Task prompt |
Your job is to copy all the entries precisely as they stand.

Records contained in a dataset |
···
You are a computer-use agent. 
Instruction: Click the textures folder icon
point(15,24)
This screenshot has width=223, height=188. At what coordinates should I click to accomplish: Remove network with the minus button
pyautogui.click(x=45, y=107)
···
Solution for this exercise |
You are a computer-use agent. 
Instruction: Click the textures folder icon
point(15,24)
This screenshot has width=223, height=188. At what coordinates should I click to accomplish: Remove network with the minus button
pyautogui.click(x=45, y=107)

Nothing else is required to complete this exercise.